**Aim 1:** Retype the scoping studies passage between "Scoping studies aim" and "amounts of time.", inclusive, keeping every word and punctuation mark unchanged.
**Aim 2:** Extend the text on scoping studies, starting right after its final sentence.

──────── Provided passage

Scoping studies

Scoping studies aim to help tackle the danger of information overload from the ever increasing volume of research by producing a high level map of an area of research that can inform future research.


The focus is on describing the breadth and key characteristics of research on a topic rather than in-depth analysis of individual pieces of research.  Scoping studies may be iterative, as they identify previously unappreciated aspects of a topic and then explore them further; and typically do not exclude research from the study on the grounds of its quality.

At its most minimal, a scoping study may be a relatively rapid exercise to gauge the potential size of the research literature on a topic in order to inform the planning of a systematic review.  But many scoping studies are more complex than this and may require substantial amounts of time.

────────────────
──────── Recorded information

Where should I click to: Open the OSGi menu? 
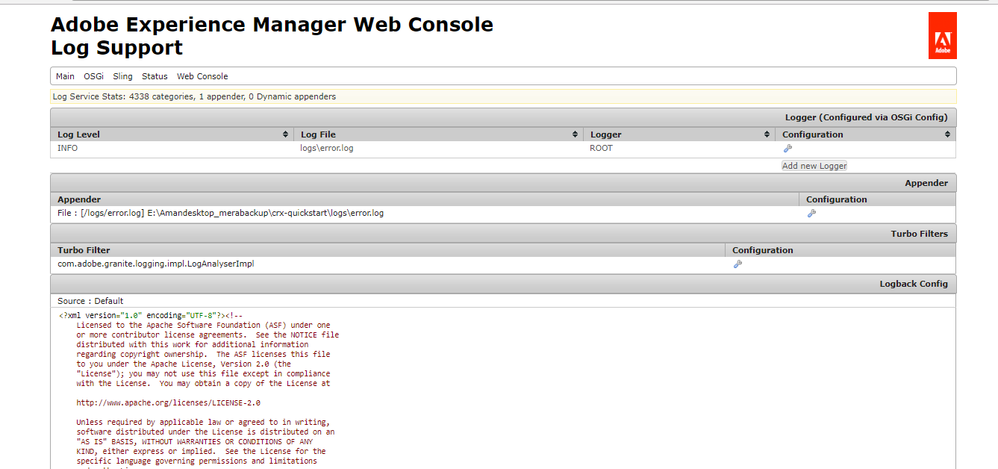tap(93, 76)
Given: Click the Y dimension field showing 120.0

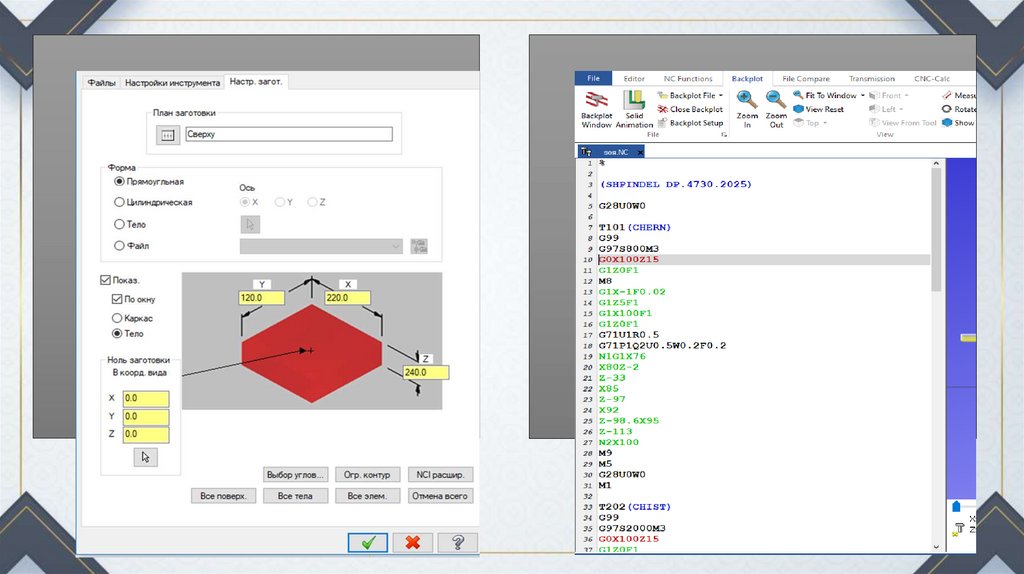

────────────────

**Output 1:**
Scoping studies aim to help tackle the danger of information overload from the ever increasing volume of research by producing a high level map of an area of research that can inform future research.


The focus is on describing the breadth and key characteristics of research on a topic rather than in-depth analysis of individual pieces of research.  Scoping studies may be iterative, as they identify previously unappreciated aspects of a topic and then explore them further; and typically do not exclude research from the study on the grounds of its quality.

At its most minimal, a scoping study may be a relatively rapid exercise to gauge the potential size of the research literature on a topic in order to inform the planning of a systematic review.  But many scoping studies are more complex than this and may require substantial amounts of time.

**Output 2:**
Key aims

Scoping studies may seek to identify not only the research that has been conducted, but also what the gaps in that research are, in order to inform the commissioning of future research. 

There may be engagement with researchers, practitioners and policymakers through mechanisms such as workshops, in order to determine what the gaps are and which should be priorities for further research, and to generate new networks of researchers.

Researchers at Manchester who have conducted scoping studies

Examples of scoping studies

This study used a range of methods, including a literature review, researcher survey, case studies of major incidents, analysis of debriefs of smaller incidents, interviews and a prioritisation workshop to survey current research and best practice in emergency planning in healthcare and suggest priorities for future research.

Research that explicitly explores the interconnections between time and community is currently fragmented across multiple disciplines. This study maps out some of the key  contours of this research in order to support the development of this research area in a more integrated and systematic way.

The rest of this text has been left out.